WORK TO COMPLETE:
Using the records below, copy exactly the part that opens with the line holding "This screenshot has height=298, width=586." and closes with the line holding "Screen dimensions: 763x385", minus the pictures.

*-*-*

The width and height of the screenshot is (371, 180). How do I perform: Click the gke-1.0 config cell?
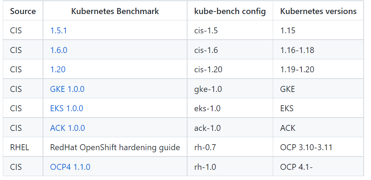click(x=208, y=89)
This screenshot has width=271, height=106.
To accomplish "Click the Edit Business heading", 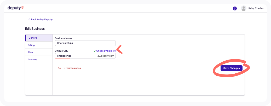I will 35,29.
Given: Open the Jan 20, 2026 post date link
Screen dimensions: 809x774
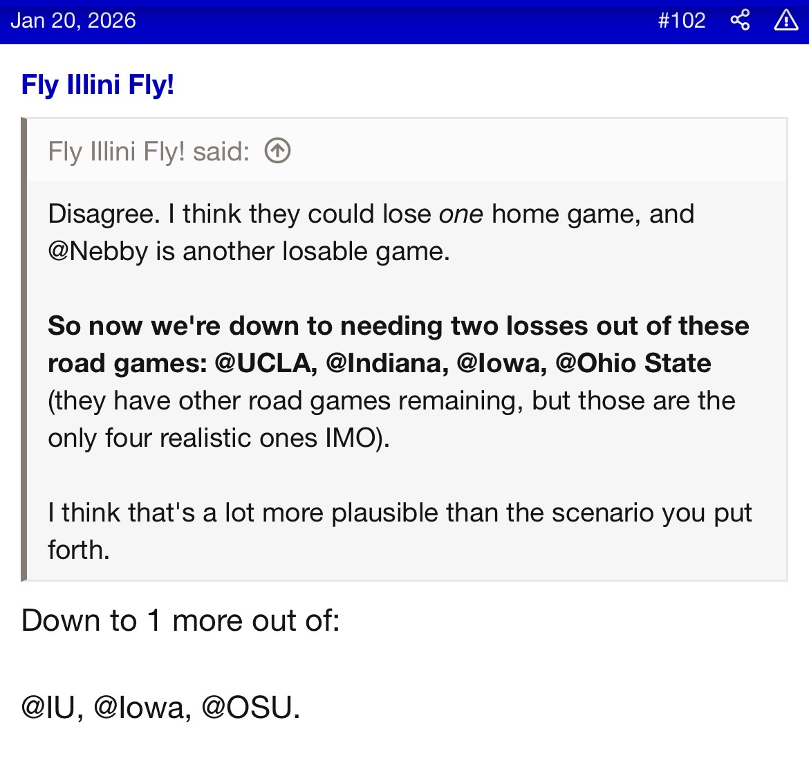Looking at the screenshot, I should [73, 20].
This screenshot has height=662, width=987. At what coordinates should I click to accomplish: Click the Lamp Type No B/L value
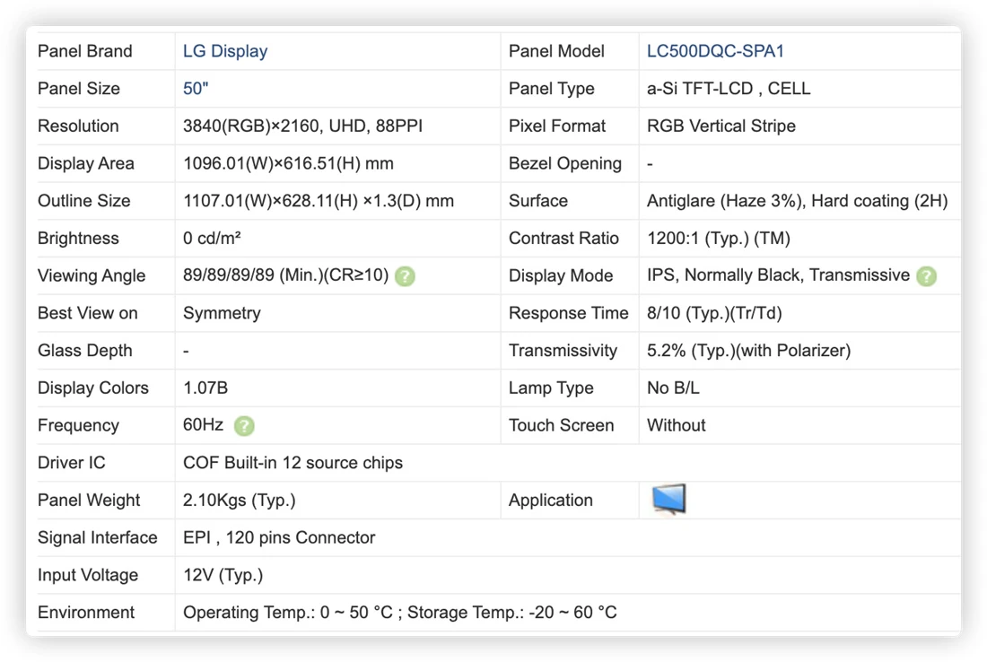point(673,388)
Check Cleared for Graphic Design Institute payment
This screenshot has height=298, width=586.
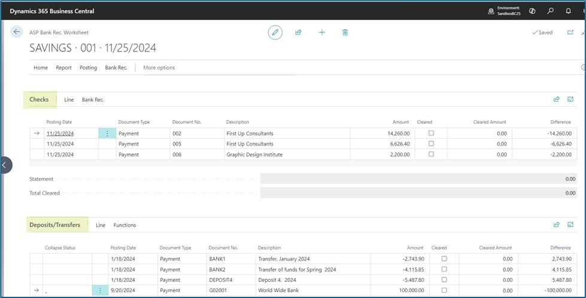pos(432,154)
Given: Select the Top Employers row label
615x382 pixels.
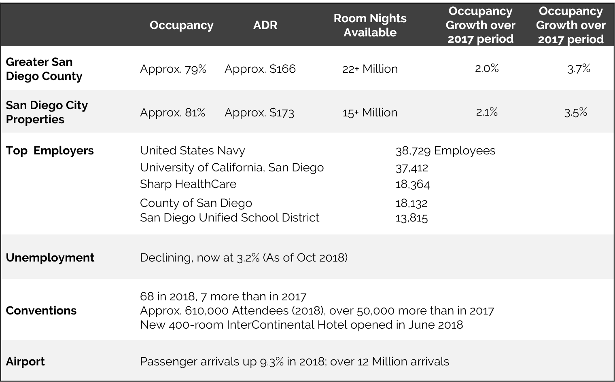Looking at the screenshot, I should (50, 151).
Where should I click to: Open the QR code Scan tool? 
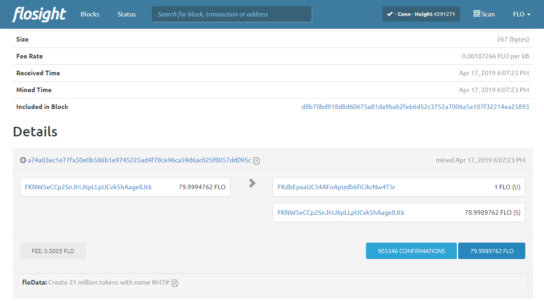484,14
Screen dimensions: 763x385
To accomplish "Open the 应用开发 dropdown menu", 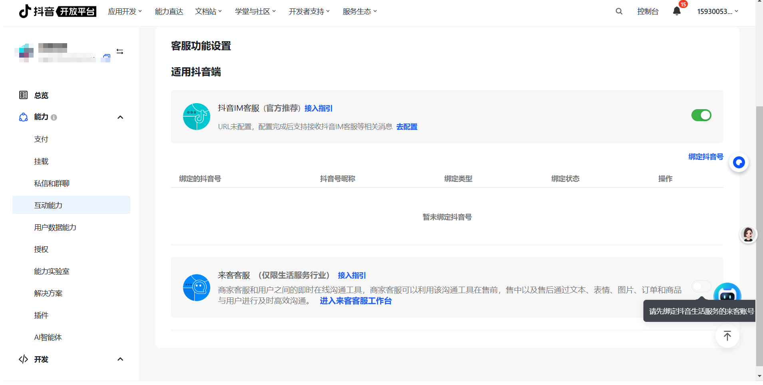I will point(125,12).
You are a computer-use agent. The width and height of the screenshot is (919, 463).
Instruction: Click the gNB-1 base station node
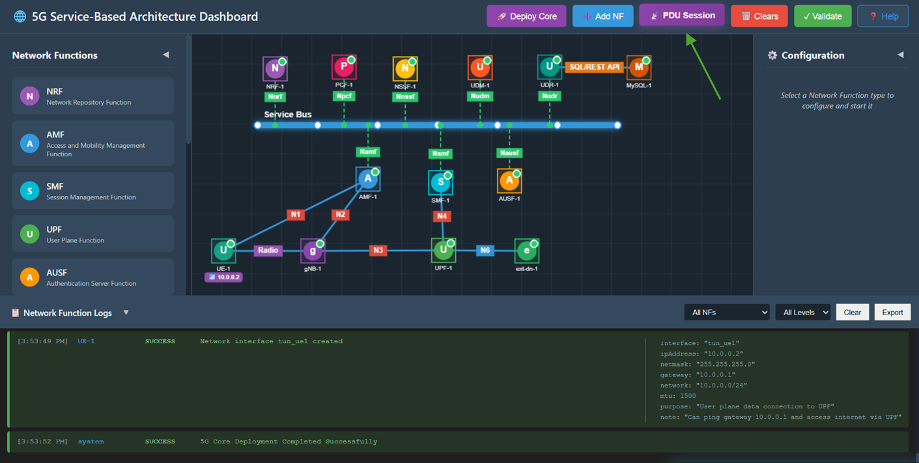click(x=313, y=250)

*-*-*

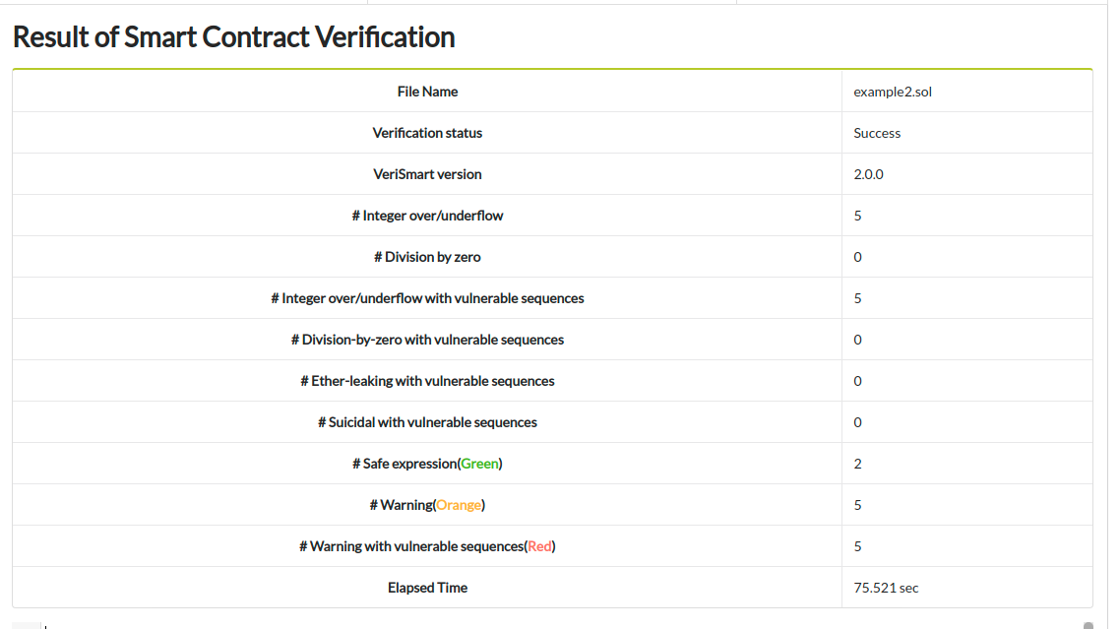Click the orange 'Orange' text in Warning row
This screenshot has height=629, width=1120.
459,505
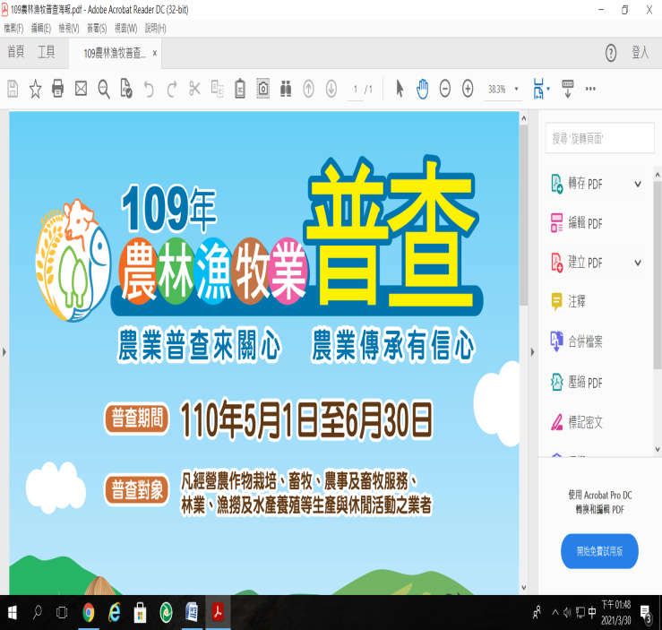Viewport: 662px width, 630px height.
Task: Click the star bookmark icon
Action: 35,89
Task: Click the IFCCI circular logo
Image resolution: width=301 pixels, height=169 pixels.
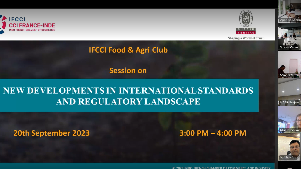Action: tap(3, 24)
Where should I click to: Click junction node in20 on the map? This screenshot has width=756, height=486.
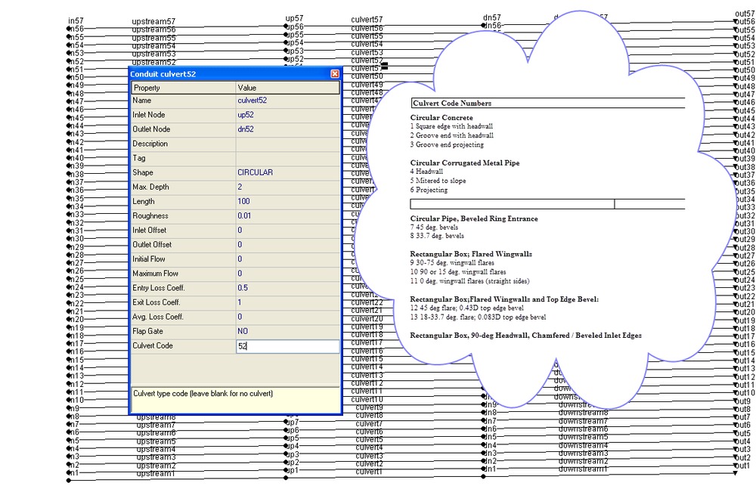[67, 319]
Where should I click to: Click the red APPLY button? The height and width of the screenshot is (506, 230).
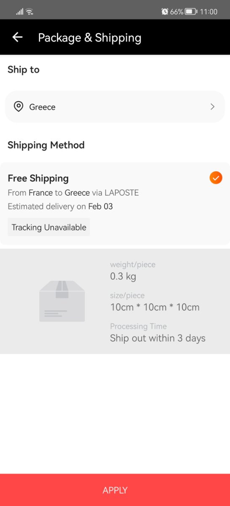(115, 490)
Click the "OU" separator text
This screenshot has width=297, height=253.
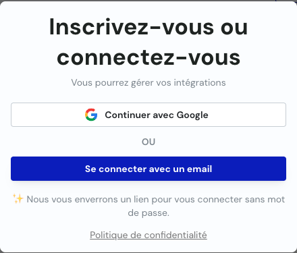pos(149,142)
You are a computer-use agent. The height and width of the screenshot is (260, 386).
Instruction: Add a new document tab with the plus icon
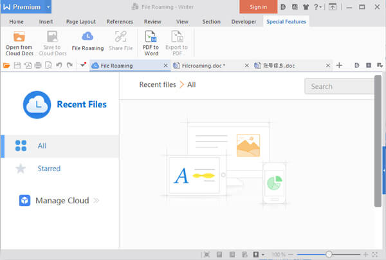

*-*-*

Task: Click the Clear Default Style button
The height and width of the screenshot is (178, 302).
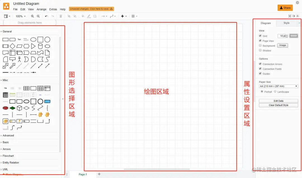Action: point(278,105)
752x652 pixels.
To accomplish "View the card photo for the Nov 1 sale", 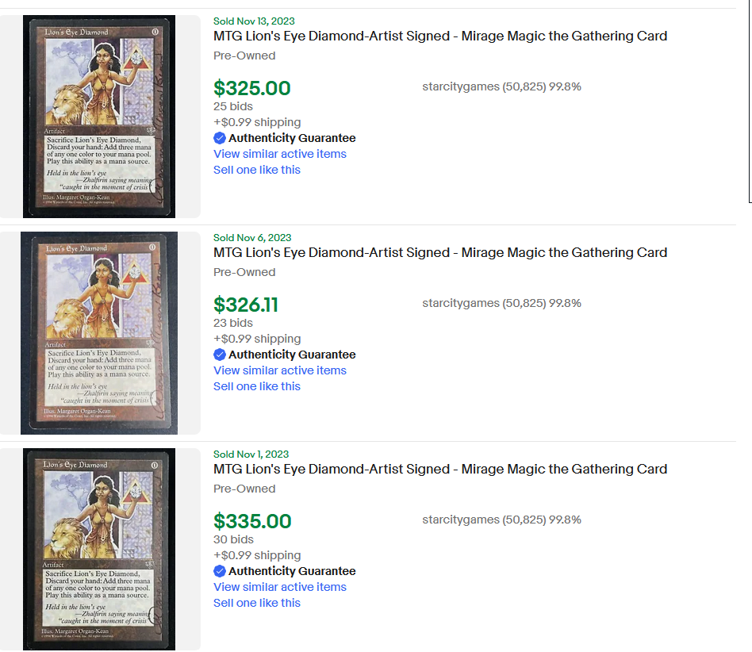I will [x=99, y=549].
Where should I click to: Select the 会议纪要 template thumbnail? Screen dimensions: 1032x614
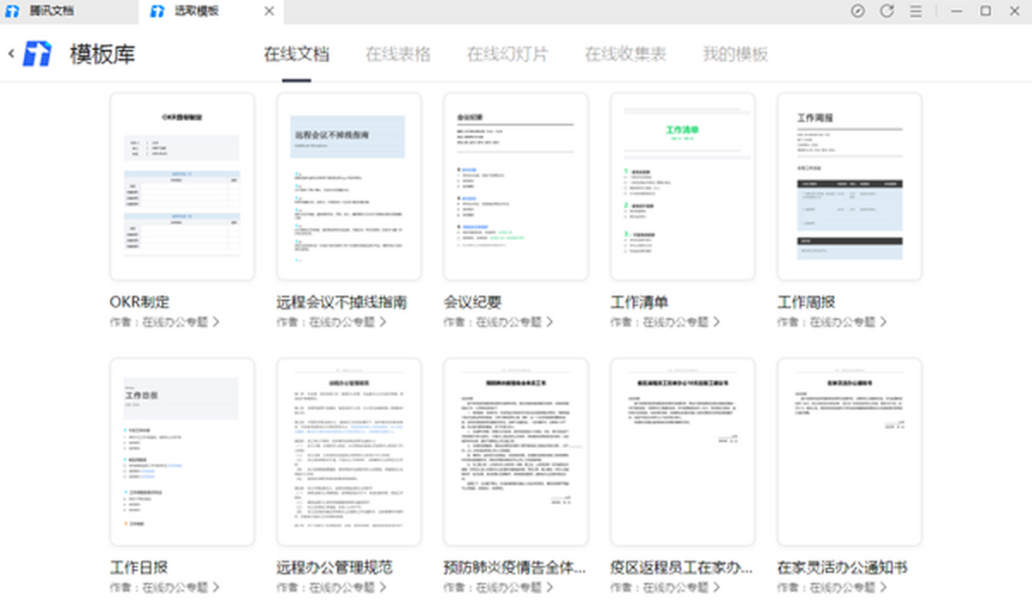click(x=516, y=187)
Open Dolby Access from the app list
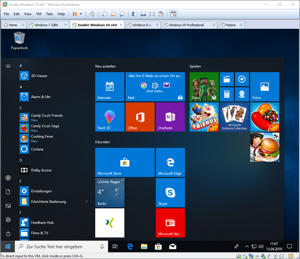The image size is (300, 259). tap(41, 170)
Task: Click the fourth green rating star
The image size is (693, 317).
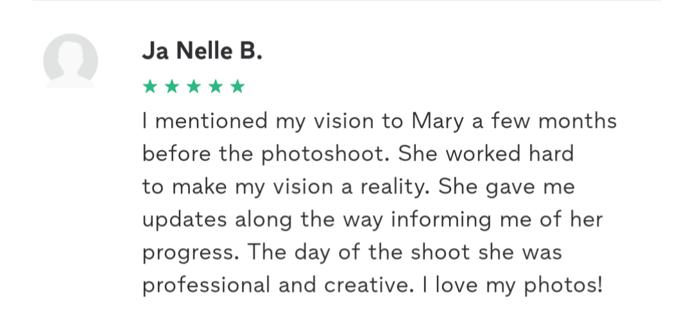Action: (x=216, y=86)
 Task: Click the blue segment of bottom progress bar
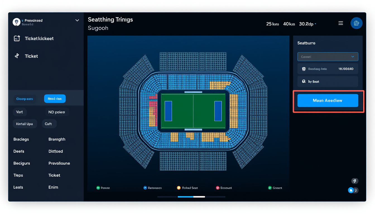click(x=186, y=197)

*-*-*

ANSWER AREA:
This screenshot has height=298, width=586.
pos(432,154)
Given: Select the Top Employers row label
615x382 pixels.
Looking at the screenshot, I should (50, 151).
Where should I click to: Open the QR code Scan tool? 
484,14
Screen dimensions: 763x385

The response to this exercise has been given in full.